Timothy Horan: Got it. Got it. And then lastly, I know you kind of touched on it also. how is the pipeline looking now? I guess, qualitatively, maybe just not quantitatively. Are you talking to a large increase of new customers? And are these customers willing to spend much — well, can you charge them much more per image than you had kind of historically?
Brian O’Toole: Yes. The quality of the pipeline is excellent, types of customers that we’re engaged with and then the scope of services that range from long-term Gen 3 subscription services to these types of sovereign programs that we’re successfully executing on in places like India and Indonesia. So I’ll say both quantitatively and qualitatively, we’re very pleased with where the pipeline is and how it’s growing.
Operator: The next question is from the line of Austin Moeller of Canaccord Genuity.
Austin Moeller: Just my first question here. Does the shutdown affect the timing of government customers being able to use the early access program for Gen-3?
Brian O’Toole: Not affected at all as we mentioned, we closed a 7 figure contract recently for the government to begin accessing Gen-3. So that’s moving ahead.
Austin Moeller: Okay. And you’ve already done this with some customers, but how do you think about the TAM opportunity for building and operating exclusive remote sensing satellites for them as a service versus building the satellites for your own fleet and then providing customers with access to a Spectra subscription?
Brian O’Toole: I think we’re seeing pretty strong demand for both. There’s really a couple different models. One is where customers want to the satellites, but we fly them for them using our Spectra platform and ground network. And that is a form of a sovereign capability. And then there’s another variant where it’s fully owned and operated and run within a customer’s environment. And then you have a hybrid approach where customers are buying satellites from us through one of those first 2 models, but also bundling and subscription access to our Gen-3 commercial constellation. So we’re finding that what customers are finding attractive is they get the benefit of a sovereign capability very quickly, that we can pull satellites and deploy software that already exists.
And then they get the benefit of our commercial constellation, which is providing very high-frequency monitoring capability. Our — we see the bundling of this as being a pretty exciting opportunity for us.
Operator: And your next question is from the line of Greg Burns of Sidoti.
Gregory Burns: Can you just talk about maybe some of the non-government opportunities?

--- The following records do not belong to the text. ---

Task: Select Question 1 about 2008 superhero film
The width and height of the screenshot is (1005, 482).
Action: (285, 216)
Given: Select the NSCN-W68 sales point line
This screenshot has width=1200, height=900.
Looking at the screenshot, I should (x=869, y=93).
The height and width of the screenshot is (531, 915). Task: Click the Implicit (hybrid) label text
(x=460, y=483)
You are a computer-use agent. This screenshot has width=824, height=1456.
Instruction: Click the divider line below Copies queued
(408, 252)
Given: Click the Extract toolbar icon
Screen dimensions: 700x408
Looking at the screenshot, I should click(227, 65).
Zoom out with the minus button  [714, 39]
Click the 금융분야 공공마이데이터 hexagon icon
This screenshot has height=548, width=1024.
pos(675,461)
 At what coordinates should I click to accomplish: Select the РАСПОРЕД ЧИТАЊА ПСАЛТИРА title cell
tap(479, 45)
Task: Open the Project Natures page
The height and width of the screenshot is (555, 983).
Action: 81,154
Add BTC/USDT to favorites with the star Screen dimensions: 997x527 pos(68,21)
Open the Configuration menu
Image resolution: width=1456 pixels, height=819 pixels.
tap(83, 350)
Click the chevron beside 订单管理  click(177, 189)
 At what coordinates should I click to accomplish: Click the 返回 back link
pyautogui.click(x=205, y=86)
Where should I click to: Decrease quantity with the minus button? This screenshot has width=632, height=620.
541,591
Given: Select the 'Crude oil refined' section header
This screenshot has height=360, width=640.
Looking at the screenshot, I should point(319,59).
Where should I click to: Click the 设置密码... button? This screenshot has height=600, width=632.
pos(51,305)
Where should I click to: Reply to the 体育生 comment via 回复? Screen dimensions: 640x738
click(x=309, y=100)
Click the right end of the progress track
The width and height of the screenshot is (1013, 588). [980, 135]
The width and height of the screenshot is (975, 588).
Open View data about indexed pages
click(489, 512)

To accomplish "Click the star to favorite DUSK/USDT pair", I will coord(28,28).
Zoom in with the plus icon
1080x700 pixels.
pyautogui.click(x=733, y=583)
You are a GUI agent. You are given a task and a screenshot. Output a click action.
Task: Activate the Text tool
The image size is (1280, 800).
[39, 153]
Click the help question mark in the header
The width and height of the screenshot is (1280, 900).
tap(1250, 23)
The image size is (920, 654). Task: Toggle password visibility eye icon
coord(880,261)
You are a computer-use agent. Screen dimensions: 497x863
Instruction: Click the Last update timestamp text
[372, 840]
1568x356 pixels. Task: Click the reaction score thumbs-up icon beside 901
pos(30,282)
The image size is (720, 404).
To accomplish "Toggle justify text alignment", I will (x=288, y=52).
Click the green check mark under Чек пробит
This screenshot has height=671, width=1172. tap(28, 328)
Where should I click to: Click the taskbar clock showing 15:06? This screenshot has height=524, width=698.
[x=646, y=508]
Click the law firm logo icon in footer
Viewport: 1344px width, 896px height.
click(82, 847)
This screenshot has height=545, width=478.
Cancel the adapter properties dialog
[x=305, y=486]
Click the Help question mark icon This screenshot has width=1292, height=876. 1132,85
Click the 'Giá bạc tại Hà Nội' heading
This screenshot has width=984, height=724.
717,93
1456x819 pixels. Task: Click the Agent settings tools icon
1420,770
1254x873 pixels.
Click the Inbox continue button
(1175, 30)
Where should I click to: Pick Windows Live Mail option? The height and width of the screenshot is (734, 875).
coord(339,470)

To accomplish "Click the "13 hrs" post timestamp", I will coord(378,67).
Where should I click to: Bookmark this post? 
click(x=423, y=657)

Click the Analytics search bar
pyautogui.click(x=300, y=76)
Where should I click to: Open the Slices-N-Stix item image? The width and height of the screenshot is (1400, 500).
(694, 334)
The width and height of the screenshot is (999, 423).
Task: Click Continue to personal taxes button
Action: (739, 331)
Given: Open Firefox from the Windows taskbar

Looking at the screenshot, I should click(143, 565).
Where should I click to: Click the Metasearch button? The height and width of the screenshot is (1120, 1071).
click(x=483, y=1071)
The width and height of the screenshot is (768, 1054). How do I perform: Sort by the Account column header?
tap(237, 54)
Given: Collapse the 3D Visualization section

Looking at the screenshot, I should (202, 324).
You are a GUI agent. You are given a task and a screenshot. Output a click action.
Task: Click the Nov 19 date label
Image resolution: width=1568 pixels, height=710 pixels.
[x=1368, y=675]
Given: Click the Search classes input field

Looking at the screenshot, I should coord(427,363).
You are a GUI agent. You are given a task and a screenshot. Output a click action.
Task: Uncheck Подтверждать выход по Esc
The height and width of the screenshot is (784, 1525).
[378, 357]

I know you announced an expansion of a contract for non-earth imaging. How much of an opportunity are incremental services like that for you, and how should we think about maybe some of the commercial opportunities for the business to find growth outside of the government marketplace?
Brian O’Toole: Yes, I think we’re continuing to see traction on our non-Earth imaging capability. We just renewed a 7 figure contract, subscription contract for that. I think relative to commercial, we’ll look to see that starting to expand later next year as we get our baseline constellation deployed and are able to service those types of customers with a high frequency Gen-3 capability. But for now, we’re staying highly focused on this opportunity in the U.S. and international government sector.
Gregory Burns: Okay. And then just, in terms of the guidance, I know you maintain the ranges, but should we be thinking about you coming in towards the low end of those ranges? I mean are the top end still feasible? Or is it — how should we think about that just because it implies a pretty significant step-up in the fourth quarter?
Brian O’Toole: It does. And as I said this is pretty consistent in the way that we. performed in the fourth quarter over the past couple years. We are expecting a major step up in contracts that we already have in place. You’ve seen some of the announcements and then we are working a number of fairly large contracts right now that we expect to close shortly. The wide range really is accounting for the timing of these deals. So that’s why we’re maintaining that range at this point.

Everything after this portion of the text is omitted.